I grew up in the 1950s. Identifying strongly with the romantic and heroic cowboys of film and screen, I longed for being ‘Davey Crocket, King of the Wild Frontier’.
In my twenties I lived my dream in the outback of Australia, Labrador and the Yukon in Canada. I performed as ‘Klondike Annie’, at the Palace Grand Theatre in Dawson City and lived in the log cabin I wished for whilst a young music student at the Royal Academy of Music in London in the late 1960s. ‘Portrait of the Artist as a Cowboy/Entertainer – she remembers the snowy mountains’ refers to that time in Canada and the increasing threat to nature and mankind due to climate change.
In this series, ‘Wanderlust and the Denial of Death’, I consider growing older whilst witnessing radical changes to a world so different from the one I knew in the 1960s and 70s.

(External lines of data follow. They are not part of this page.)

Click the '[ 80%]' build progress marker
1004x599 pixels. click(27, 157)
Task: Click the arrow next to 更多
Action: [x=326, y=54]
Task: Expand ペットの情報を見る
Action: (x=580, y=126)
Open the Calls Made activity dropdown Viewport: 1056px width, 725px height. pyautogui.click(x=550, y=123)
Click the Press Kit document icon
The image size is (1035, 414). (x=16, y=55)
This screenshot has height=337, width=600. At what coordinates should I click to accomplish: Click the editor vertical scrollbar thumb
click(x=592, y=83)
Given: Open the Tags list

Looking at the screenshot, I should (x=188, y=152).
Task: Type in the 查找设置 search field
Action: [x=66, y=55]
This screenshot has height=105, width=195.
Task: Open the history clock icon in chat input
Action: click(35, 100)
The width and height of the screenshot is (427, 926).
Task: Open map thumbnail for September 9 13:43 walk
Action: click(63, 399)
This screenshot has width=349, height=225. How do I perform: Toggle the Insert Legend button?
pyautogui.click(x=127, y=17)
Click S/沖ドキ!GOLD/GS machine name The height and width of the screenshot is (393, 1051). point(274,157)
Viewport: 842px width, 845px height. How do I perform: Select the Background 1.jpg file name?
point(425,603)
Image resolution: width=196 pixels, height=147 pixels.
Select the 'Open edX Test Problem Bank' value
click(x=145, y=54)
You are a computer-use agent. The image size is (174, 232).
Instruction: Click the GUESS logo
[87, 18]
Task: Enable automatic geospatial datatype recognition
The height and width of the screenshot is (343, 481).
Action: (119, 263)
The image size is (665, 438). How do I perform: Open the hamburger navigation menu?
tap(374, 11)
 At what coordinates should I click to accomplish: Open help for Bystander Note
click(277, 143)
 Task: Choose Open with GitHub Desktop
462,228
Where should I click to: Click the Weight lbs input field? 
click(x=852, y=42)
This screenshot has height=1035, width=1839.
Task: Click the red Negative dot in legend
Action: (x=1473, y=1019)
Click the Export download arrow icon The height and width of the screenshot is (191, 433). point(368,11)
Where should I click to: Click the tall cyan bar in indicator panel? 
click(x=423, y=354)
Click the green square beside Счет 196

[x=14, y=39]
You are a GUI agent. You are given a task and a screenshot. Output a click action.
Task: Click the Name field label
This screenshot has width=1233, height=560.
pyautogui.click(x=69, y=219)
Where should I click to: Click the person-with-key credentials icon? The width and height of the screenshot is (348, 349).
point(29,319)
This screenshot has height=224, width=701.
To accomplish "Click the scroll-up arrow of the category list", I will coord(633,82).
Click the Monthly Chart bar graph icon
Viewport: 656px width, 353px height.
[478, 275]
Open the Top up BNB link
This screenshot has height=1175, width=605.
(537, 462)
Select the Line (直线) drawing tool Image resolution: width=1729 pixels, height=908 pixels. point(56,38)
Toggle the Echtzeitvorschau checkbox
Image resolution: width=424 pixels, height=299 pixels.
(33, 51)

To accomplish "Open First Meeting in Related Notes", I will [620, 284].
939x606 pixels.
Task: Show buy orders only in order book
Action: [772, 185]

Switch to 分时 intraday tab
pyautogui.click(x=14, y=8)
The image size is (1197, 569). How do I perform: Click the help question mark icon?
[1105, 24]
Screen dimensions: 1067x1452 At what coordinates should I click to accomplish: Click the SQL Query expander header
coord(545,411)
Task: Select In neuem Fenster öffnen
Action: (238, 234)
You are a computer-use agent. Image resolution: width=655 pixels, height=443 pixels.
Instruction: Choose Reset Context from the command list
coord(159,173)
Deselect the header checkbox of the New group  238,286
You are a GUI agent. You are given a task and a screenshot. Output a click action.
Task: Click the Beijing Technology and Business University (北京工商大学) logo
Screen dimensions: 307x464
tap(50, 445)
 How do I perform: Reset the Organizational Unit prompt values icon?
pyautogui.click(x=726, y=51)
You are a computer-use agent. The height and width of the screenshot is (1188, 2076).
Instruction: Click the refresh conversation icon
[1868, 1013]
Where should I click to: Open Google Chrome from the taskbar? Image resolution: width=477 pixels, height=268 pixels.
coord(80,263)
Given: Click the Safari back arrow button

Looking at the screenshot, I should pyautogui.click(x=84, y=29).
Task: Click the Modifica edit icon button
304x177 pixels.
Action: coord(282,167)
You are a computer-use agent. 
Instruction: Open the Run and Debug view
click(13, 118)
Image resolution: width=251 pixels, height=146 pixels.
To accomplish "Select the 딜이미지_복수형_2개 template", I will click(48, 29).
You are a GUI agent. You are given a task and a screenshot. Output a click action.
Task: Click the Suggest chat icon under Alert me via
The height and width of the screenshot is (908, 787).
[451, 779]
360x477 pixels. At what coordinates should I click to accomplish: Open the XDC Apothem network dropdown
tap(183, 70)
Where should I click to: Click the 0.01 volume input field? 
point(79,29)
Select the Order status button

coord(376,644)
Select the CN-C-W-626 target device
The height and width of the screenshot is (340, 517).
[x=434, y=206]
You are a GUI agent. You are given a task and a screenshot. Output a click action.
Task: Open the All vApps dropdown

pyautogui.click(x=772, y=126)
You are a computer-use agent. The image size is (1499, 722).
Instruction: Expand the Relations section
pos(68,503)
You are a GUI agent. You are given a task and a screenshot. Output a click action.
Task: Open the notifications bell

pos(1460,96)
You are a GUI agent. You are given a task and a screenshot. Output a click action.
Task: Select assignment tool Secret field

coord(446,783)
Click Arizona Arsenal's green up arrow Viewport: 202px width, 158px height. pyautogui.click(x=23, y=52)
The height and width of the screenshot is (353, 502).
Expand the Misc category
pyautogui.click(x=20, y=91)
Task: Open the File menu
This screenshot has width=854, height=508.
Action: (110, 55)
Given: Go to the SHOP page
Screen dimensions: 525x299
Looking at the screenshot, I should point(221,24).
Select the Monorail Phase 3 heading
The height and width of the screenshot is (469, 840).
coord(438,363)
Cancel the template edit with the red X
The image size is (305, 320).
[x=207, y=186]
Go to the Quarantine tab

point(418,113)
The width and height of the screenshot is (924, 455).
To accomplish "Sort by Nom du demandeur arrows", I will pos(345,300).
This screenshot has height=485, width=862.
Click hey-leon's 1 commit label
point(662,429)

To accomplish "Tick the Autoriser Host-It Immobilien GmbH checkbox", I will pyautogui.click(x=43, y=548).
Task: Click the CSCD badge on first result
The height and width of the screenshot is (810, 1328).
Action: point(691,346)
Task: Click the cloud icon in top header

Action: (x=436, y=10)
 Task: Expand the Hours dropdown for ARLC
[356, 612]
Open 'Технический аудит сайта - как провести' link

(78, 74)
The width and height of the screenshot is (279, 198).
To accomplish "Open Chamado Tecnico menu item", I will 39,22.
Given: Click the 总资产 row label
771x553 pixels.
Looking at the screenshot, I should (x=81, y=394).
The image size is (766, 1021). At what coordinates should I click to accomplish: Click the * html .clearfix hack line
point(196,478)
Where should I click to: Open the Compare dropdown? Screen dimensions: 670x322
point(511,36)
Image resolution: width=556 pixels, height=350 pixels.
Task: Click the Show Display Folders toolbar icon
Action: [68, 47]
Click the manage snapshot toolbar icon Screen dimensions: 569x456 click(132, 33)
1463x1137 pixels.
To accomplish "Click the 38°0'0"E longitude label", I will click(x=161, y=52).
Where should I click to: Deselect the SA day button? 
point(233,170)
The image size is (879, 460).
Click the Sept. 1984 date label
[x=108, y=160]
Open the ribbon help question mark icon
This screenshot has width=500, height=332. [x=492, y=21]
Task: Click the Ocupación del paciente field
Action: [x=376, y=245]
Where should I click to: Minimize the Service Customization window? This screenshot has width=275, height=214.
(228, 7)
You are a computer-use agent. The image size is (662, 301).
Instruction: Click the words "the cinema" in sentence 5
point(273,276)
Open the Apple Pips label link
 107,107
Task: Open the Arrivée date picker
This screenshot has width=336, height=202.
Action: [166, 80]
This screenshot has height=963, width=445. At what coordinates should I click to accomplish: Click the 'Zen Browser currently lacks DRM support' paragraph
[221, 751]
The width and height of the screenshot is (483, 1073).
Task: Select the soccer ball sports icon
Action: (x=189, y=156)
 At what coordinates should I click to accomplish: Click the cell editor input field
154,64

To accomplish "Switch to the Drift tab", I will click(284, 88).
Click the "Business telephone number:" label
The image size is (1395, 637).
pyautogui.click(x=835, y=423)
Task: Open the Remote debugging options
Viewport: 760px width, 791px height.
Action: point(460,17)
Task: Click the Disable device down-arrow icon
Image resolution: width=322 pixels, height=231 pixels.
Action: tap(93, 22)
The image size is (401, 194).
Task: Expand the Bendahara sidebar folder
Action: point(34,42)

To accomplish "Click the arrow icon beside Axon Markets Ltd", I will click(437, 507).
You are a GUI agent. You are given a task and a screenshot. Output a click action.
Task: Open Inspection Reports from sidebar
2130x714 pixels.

‘Three Wise Cowboys – See No, Hear No, Speak No Evil’ represents mankind’s exploitative attitude directly responsible for creating this bleak scenario in which we now live. The desert of ‘Adios Amigos – shame it’s too late’ depicts our predicament.
My aim from the past year’s work was to develop my ability to capture the subject’s essence in the portrait rather than being concerned with a realistic representation of the individual. I am privileged to have been allowed to paint Vivian Ezugha, a fellow artist.One equally filled with wanderlust and a love of life.